Results: Bone disease was present in the spine of 89.5% of the patients and in 84.2% at the femoral site. Male patients were more frequently affected than females (92.3% vs. 88.0% in the spine and 88.5% vs. 82% at the femoral neck). Hypogonadal patients were found to be more frequently affected compared to eugonadal patients (94.1% in spine and 88.2% cyat the femoral neck compared to 89.5% and 81.6% respectively). Males with normal gonadal function were more severely affected in the lumbar spine than eugonadal women (male mean BMD z-score was -3.0 vs. -2.037 in women, p=0.004). Low BMD values were found to be more common in the presence of endocrinopathies. No correlation was found between ferritin status and severity of bone disease. Patients with severe liver iron overload seemed to be more affected in the spine. Heart T2* MRI measurements showed that patients with severe and moderate iron overload in the heart were more affected with bone disease in both the spine and femoral neck.

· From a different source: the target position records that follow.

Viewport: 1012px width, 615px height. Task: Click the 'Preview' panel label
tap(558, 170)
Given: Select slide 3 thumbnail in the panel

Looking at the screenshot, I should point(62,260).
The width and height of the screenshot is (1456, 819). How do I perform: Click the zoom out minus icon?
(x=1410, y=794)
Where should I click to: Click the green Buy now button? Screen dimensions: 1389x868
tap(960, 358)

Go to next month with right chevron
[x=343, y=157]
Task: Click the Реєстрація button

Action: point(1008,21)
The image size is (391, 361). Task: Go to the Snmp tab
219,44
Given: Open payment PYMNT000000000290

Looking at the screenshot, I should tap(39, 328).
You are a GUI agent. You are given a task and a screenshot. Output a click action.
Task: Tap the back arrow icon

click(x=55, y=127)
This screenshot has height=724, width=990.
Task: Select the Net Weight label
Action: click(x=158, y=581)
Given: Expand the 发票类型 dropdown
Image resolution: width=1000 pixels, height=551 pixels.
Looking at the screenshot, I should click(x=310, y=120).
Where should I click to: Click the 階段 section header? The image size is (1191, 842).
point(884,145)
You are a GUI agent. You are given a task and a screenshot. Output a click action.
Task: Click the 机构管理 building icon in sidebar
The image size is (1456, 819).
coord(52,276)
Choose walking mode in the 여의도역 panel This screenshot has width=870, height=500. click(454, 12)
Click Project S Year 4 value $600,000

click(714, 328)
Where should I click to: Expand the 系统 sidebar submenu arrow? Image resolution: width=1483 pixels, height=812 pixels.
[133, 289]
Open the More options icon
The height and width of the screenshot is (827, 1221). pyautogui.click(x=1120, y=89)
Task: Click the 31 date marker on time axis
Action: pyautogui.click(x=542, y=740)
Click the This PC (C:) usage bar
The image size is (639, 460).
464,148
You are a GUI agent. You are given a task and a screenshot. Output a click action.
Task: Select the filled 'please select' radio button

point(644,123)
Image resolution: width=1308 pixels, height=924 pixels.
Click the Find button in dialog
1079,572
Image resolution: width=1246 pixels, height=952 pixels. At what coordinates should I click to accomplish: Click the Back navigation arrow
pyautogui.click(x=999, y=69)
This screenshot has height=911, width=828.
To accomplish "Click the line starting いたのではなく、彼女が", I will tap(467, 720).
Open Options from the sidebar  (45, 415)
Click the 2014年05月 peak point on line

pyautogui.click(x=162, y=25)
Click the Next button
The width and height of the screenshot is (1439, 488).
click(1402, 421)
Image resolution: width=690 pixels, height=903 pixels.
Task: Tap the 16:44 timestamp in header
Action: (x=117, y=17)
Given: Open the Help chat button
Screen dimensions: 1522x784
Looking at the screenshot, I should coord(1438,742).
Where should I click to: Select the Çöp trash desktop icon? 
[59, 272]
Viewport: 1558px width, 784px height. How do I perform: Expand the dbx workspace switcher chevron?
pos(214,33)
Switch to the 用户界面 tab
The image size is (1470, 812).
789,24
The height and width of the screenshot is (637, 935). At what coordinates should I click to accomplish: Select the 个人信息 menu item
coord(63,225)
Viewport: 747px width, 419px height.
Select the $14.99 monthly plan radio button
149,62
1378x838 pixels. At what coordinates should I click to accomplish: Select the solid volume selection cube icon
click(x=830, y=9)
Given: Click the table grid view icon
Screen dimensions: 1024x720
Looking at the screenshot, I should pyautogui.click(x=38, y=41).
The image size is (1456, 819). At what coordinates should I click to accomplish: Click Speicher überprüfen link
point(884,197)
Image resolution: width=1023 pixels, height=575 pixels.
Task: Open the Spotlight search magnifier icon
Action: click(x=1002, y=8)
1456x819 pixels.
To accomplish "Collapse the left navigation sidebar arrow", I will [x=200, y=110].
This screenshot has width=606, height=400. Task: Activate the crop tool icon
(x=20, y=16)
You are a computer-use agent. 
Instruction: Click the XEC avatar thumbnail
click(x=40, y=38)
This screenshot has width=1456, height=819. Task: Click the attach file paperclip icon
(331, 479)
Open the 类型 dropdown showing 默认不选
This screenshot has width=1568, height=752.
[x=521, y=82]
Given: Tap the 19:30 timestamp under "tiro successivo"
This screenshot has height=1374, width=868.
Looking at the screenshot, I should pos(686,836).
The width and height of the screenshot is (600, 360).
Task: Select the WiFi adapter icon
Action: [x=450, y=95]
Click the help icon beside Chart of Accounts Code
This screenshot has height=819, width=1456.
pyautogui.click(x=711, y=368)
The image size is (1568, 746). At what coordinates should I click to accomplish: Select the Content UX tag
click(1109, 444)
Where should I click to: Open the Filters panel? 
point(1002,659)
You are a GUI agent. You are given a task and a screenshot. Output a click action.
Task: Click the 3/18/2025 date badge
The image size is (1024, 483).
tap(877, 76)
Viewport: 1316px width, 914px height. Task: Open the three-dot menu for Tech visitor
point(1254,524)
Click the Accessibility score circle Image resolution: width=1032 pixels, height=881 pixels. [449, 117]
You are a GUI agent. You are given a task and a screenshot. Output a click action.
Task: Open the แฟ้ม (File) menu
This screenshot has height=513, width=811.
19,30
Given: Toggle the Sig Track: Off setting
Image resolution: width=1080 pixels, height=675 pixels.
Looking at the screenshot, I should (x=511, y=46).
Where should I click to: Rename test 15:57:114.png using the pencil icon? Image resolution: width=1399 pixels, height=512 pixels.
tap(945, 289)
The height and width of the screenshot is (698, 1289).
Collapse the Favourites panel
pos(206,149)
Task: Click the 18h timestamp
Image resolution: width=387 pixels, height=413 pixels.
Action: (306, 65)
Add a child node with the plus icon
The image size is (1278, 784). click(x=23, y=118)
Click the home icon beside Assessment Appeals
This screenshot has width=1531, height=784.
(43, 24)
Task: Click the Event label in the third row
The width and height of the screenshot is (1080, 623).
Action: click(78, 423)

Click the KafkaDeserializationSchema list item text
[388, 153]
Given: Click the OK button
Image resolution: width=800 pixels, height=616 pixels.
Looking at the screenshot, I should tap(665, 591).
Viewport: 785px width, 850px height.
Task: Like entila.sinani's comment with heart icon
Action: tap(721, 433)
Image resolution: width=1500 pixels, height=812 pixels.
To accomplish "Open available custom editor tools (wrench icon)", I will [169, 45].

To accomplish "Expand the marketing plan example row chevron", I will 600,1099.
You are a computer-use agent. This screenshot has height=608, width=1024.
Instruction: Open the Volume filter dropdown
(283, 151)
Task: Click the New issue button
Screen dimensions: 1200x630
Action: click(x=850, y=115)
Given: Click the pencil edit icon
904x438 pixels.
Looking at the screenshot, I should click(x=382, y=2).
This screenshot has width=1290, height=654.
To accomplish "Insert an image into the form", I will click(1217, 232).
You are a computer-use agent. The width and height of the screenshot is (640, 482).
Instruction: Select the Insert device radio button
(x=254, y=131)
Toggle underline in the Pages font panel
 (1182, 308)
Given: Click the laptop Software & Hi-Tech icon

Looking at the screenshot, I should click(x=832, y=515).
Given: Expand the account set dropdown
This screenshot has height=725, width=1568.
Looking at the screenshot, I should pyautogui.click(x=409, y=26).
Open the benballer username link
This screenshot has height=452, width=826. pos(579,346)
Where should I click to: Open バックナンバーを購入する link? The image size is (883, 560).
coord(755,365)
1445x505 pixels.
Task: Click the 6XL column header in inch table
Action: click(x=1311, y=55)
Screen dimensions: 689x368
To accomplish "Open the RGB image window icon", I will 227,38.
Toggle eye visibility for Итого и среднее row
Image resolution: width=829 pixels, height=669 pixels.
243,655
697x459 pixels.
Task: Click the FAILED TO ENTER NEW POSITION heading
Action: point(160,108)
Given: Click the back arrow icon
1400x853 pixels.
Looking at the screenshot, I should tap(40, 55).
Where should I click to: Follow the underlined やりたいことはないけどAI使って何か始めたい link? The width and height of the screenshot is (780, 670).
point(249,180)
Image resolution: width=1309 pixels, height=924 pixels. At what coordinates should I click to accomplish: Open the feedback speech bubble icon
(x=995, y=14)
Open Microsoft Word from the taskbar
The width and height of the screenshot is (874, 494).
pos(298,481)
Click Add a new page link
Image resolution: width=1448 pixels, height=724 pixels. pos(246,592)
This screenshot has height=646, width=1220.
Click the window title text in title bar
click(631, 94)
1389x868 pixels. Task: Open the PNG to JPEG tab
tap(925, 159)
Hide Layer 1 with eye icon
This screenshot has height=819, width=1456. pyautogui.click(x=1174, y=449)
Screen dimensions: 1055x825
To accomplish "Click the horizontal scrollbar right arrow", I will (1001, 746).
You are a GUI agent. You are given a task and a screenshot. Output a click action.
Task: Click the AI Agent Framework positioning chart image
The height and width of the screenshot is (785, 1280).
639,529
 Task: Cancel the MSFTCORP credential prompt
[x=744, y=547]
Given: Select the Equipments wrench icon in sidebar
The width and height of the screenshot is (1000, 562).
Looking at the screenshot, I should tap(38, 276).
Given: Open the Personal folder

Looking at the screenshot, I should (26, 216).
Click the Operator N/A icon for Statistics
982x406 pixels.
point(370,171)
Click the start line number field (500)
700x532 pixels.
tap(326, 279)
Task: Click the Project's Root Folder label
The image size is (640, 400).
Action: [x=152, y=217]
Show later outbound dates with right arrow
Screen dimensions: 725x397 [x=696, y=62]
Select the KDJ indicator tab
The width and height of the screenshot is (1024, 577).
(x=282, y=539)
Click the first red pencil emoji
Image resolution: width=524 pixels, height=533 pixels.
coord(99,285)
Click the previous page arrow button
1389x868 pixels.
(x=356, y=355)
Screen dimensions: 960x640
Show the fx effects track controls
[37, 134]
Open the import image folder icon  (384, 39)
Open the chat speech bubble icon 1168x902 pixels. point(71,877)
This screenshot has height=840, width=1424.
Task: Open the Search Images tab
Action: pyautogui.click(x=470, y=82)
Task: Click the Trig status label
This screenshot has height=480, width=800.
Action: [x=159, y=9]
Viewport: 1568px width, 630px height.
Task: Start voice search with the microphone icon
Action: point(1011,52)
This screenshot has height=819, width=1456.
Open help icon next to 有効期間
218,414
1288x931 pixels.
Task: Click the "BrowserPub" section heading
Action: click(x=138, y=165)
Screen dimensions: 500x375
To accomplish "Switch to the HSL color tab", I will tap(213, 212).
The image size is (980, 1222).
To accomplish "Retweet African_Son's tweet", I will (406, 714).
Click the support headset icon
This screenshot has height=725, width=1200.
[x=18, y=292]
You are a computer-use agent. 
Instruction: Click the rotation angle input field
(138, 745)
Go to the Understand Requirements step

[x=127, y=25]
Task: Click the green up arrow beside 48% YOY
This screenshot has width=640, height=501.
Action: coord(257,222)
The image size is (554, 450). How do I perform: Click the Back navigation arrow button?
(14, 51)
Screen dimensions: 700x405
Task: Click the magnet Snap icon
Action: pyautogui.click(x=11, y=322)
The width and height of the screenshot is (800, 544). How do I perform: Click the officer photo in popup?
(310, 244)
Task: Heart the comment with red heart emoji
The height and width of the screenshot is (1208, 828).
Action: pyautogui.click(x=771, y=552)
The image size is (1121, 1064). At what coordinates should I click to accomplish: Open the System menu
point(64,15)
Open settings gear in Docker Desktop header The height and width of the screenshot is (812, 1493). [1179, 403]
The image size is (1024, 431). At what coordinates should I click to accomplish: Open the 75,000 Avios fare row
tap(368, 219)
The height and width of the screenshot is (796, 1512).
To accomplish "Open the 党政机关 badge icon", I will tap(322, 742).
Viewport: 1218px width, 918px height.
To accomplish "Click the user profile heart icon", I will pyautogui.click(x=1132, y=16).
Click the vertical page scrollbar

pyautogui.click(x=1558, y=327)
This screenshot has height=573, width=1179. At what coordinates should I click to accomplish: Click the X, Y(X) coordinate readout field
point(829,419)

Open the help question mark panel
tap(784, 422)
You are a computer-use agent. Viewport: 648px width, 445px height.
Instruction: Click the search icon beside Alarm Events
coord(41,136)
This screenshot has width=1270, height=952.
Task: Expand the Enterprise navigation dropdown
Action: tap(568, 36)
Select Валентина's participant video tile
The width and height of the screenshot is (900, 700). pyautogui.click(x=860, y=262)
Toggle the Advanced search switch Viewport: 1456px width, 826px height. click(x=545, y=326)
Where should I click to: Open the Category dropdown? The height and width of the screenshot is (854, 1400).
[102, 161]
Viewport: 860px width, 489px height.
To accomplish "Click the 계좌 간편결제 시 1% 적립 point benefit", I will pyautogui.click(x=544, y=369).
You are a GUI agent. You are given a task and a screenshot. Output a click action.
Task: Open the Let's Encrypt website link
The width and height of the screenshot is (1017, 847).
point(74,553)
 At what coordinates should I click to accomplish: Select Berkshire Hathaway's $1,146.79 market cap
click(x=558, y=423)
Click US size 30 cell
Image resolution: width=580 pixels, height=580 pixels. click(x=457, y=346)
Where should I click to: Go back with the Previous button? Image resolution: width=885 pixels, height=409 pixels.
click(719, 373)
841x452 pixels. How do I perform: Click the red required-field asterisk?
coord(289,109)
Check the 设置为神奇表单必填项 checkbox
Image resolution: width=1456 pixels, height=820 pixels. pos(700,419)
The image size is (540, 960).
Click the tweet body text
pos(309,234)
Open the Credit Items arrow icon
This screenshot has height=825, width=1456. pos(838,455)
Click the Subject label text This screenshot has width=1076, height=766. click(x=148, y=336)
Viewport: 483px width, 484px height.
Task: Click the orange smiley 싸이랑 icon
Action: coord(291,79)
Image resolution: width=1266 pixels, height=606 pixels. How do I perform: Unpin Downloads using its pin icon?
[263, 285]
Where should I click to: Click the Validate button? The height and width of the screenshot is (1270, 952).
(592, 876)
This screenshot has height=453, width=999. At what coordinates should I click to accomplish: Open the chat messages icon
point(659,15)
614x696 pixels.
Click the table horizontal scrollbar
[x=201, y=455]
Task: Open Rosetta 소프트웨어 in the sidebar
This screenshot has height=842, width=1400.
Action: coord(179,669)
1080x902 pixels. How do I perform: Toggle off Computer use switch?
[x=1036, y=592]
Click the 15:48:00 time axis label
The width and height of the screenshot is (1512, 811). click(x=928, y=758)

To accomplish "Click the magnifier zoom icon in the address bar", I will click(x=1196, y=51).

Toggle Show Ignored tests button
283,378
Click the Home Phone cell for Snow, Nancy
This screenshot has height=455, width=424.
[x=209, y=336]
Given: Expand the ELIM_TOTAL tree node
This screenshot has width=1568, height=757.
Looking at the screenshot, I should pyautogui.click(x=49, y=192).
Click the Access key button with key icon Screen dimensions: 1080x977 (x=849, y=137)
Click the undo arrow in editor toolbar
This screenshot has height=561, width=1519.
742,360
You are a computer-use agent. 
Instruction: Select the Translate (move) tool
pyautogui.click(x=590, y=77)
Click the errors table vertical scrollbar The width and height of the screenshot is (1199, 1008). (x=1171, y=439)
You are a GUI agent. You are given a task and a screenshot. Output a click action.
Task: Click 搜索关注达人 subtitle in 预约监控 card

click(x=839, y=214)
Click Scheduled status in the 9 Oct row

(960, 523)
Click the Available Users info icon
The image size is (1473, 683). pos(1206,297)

Conclusions: This study demonstrates a gender difference not only in the prevalence of osteoporosis/osteopenia in patients with TM, but also in the severity of the disorder, as males are more frequently and severely affected than females. Moreover, hypogonadism may have a greater impact on spine BMD in females than in males. The underlying pathogenic mechanisms contributing to the development of bone disease in thalassaemia are multiple and complicated, indicating the necessity of further investigation in order to understand the pathophysiology of this highly prevalent complication. Further research in this field will allow the design of preventive and therapeutic measures.